The Manual Way (If the above fails):

  1. Visit gyan.dev and download the ffmpeg-release-essentials.zip file.

  2. Extract the contents (right-click -> Extract All).

  3. Rename the folder to ffmpeg and move it to your C: drive (C:\ffmpeg).

  4. Add to PATH (Vital):

    • Press the Windows key, type "env," and select "Edit the system environment variables."

    • Click Environment Variables (bottom right).

    • Under System variables, select Path and click Edit.

    • Click New and add the path to the bin folder: C:\ffmpeg\bin.

    • Click OK on all windows.

    • Crucial: Close and restart your IDE (PyCharm/VS Code) so it recognizes the change.

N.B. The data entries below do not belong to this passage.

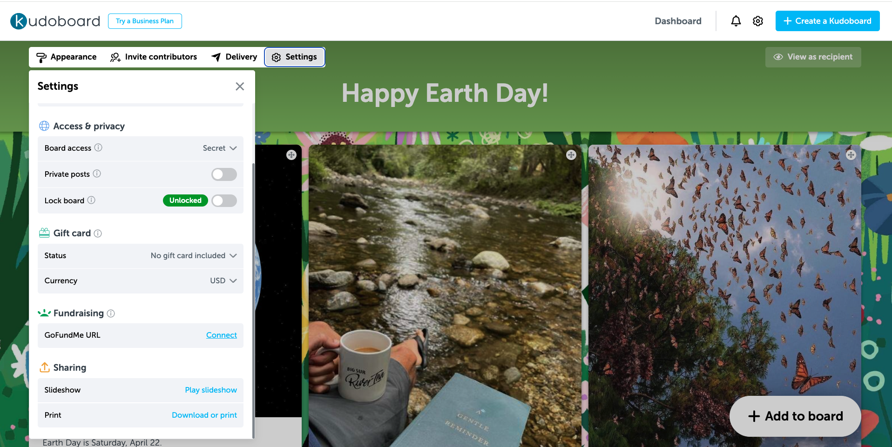The width and height of the screenshot is (892, 447).
Task: Click move handle on butterflies photo post
Action: (851, 155)
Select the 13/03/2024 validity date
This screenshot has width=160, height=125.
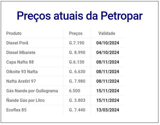tap(108, 110)
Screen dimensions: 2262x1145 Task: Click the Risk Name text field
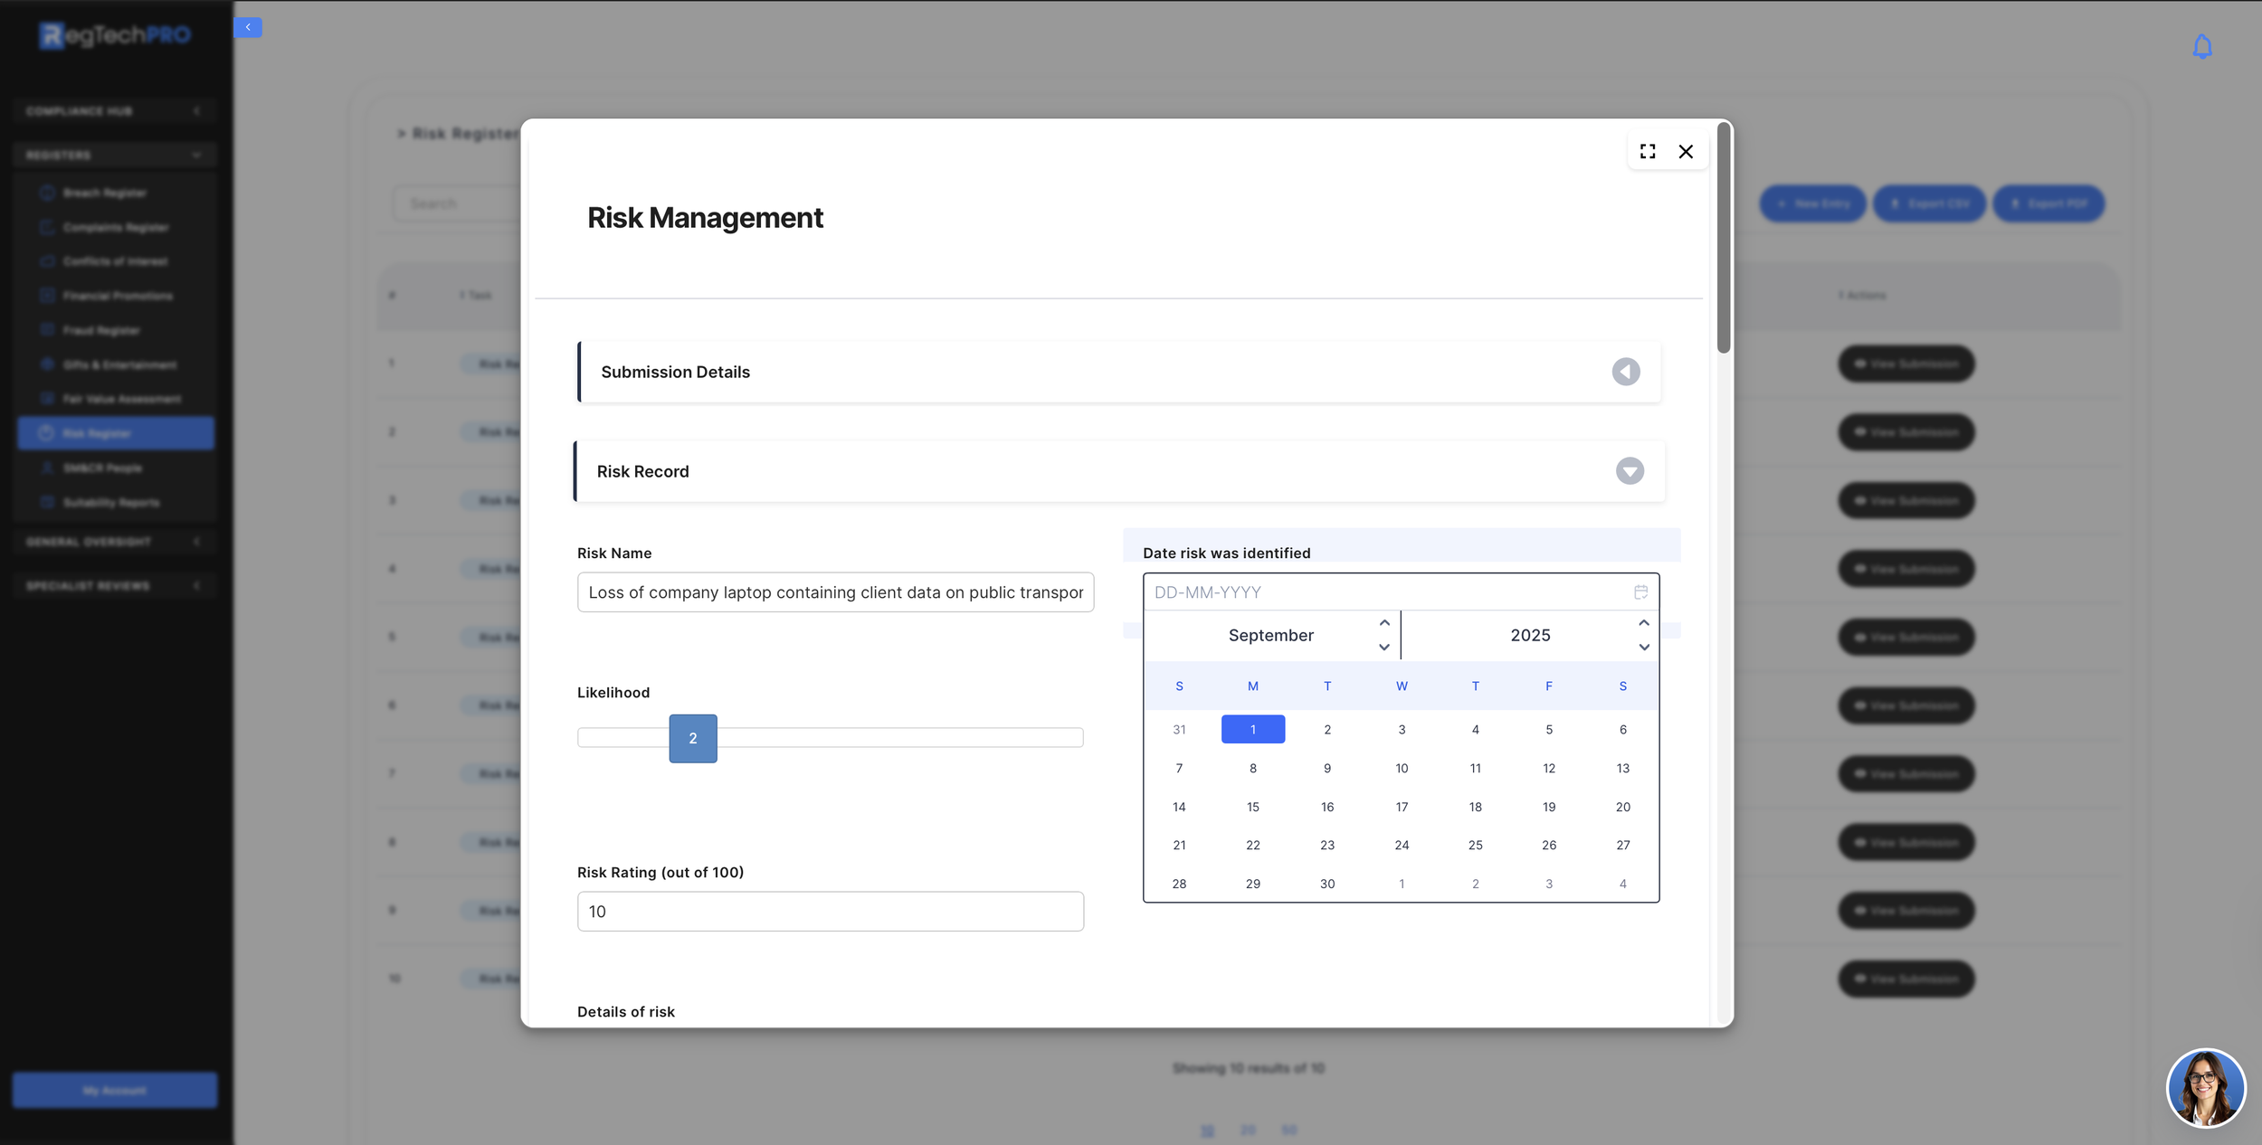click(834, 592)
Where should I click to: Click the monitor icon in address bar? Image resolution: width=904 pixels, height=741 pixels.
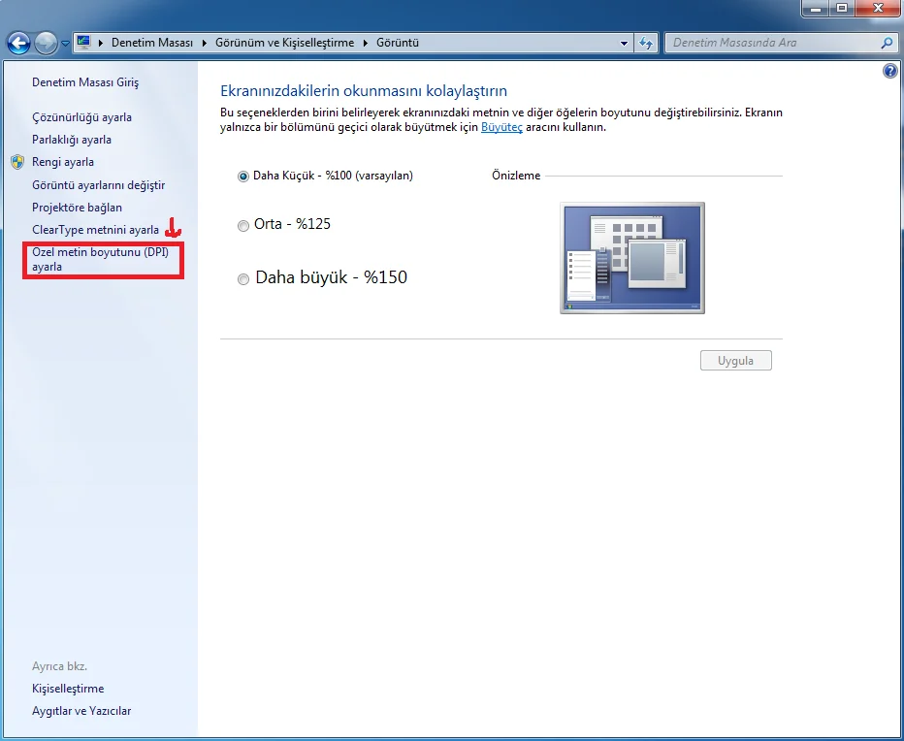[84, 43]
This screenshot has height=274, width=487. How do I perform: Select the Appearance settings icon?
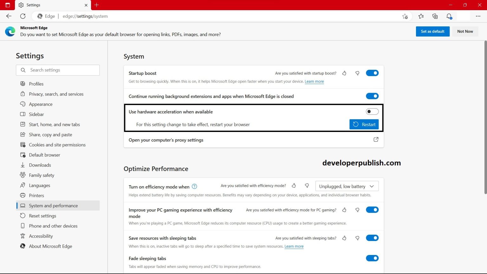tap(23, 104)
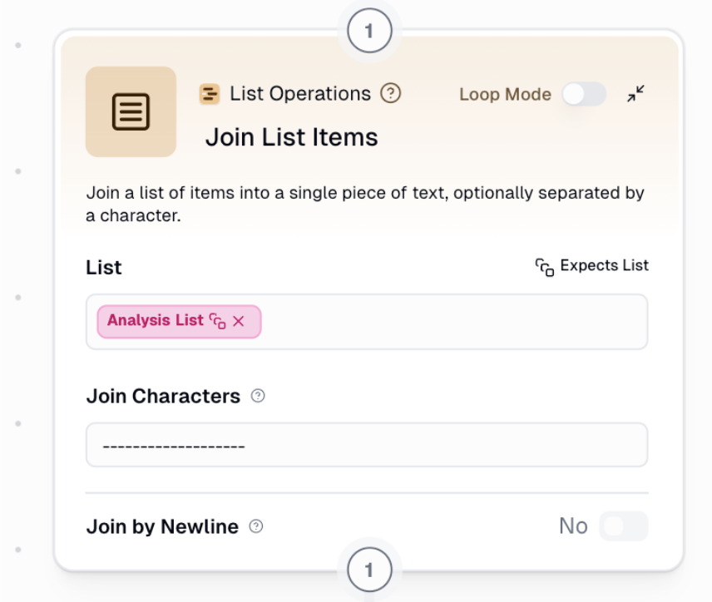Turn on Join by Newline toggle
The width and height of the screenshot is (712, 602).
[x=623, y=526]
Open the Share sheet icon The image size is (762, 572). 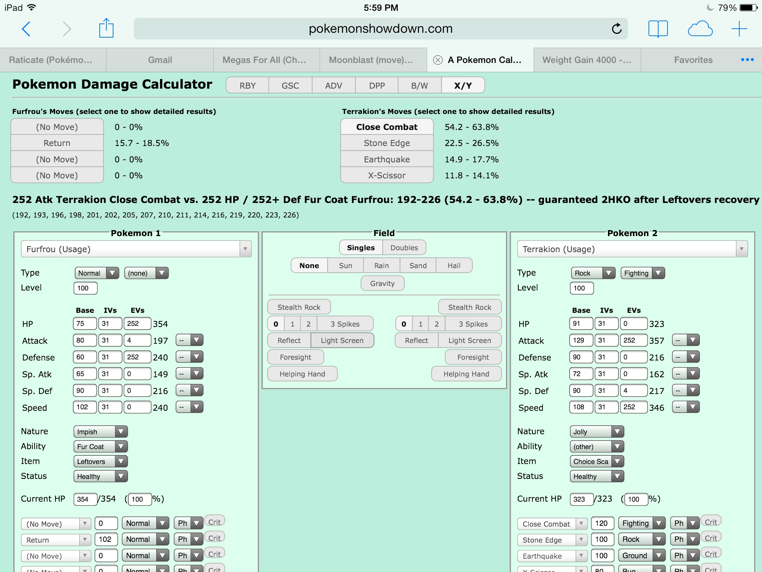click(x=106, y=29)
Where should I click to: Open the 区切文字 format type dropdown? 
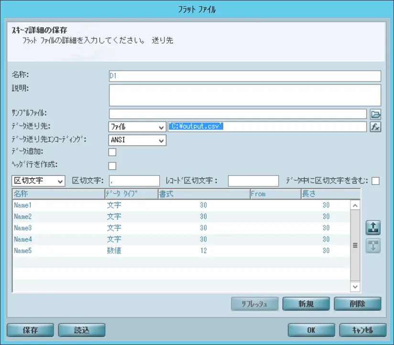coord(38,181)
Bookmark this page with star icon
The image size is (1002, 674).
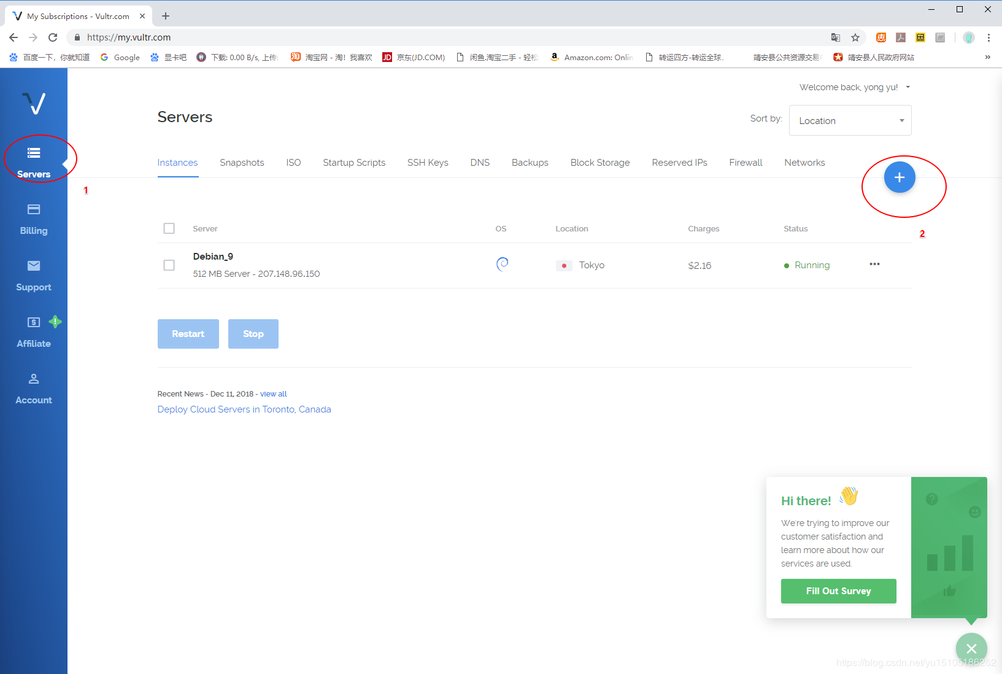coord(855,37)
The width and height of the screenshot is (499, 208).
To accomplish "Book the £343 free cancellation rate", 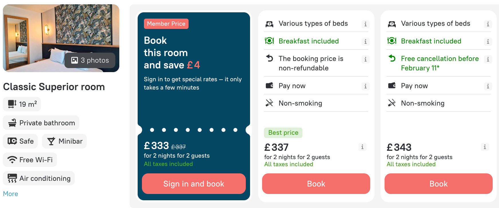I will coord(438,184).
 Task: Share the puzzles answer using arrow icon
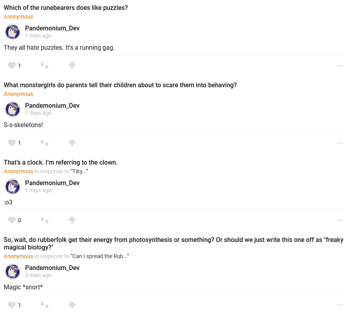pyautogui.click(x=72, y=66)
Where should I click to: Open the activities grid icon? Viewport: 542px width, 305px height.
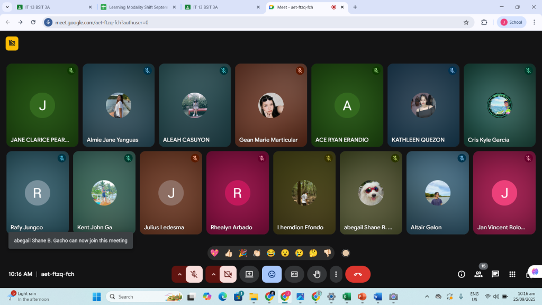tap(512, 274)
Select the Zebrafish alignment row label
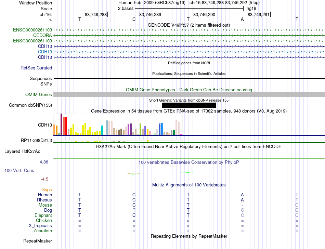Viewport: 325px width, 249px height. point(43,231)
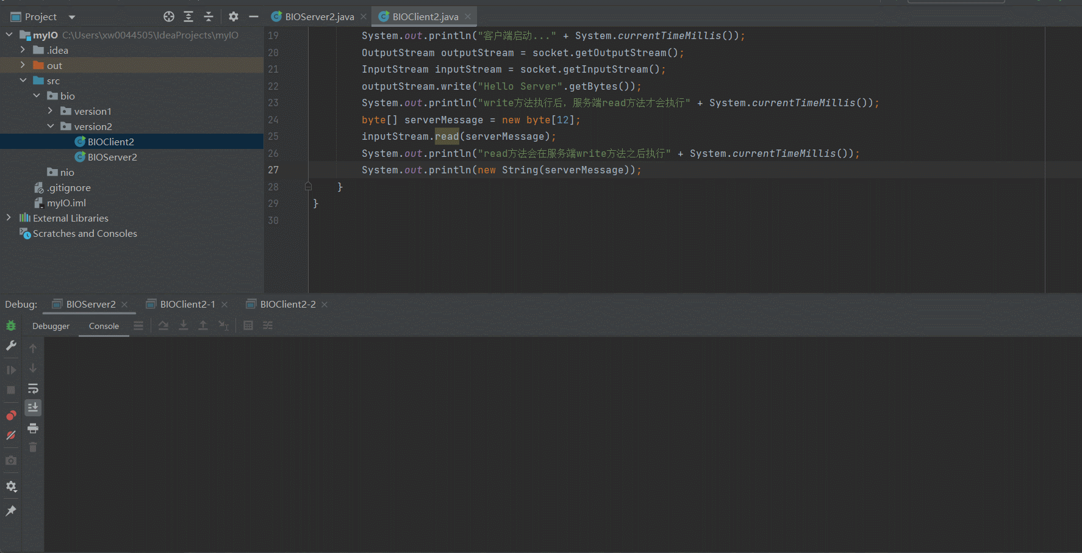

Verify: In your terminal, type ffmpeg -version. If you see text describing the version, you are ready to proceed.

3. Installing OpenAI Whisper

Now that your system can process audio, we install the AI engine. In your terminal, run the following:

Bash
pip install openai-whisper

This command downloads the Whisper library. It may take a moment, as it also installs necessary dependencies like torch (the machine learning engine).

4. Setting Up Your Project

Create a new folder for your project (e.g., MyTranscriptionProject). Inside that folder, you need two files:

  1. Your Audio File: Place your file (e.g., audio.wav) in this folder.

  2. The Python Script: Create a new file named transcribe.py and paste the following code:

Python
import whisper

# 1. Load the model. 
# 'base' is a great balance of speed and accuracy. 
# 'large' is much more accurate but slower.
model = whisper.load_model("base")

# 2. Transcribe the audio file.
# Change 'audio.wav' to your actual filename.
result = model.transcribe("audio.wav")

# 3. Print the text to the console
print(result["text"])

# 4. Save the transcript to a text file.
with open("transcript.txt", "w", encoding="utf-8") as f:
    f.write(result["text"])

print("Transcription complete! Check transcript.txt")

5. Running the Transcription

  1. Open the terminal inside your IDE (ensure it is pointed at your project folder).

  2. Run the script:

    Bash
    python transcribe.py
    

What to expect:

  • The first time you run this, it will download the "base" model from the internet automatically.

  • Once downloaded, it will process the audio. You will see a file named transcript.txt appear in your project folder once it finishes.


Why this approach is superior:

  • Zero Latency: You are not waiting for cloud servers to process your file.

  • Total Privacy: No audio is uploaded to any server. It stays on your machine.

  • Zero Cost: You are using open-source tools with no subscription fees.

  • FileSize: Noproblem

By following these steps, you maintain complete sovereignty over your data while leveraging state-of-the-art AI technology.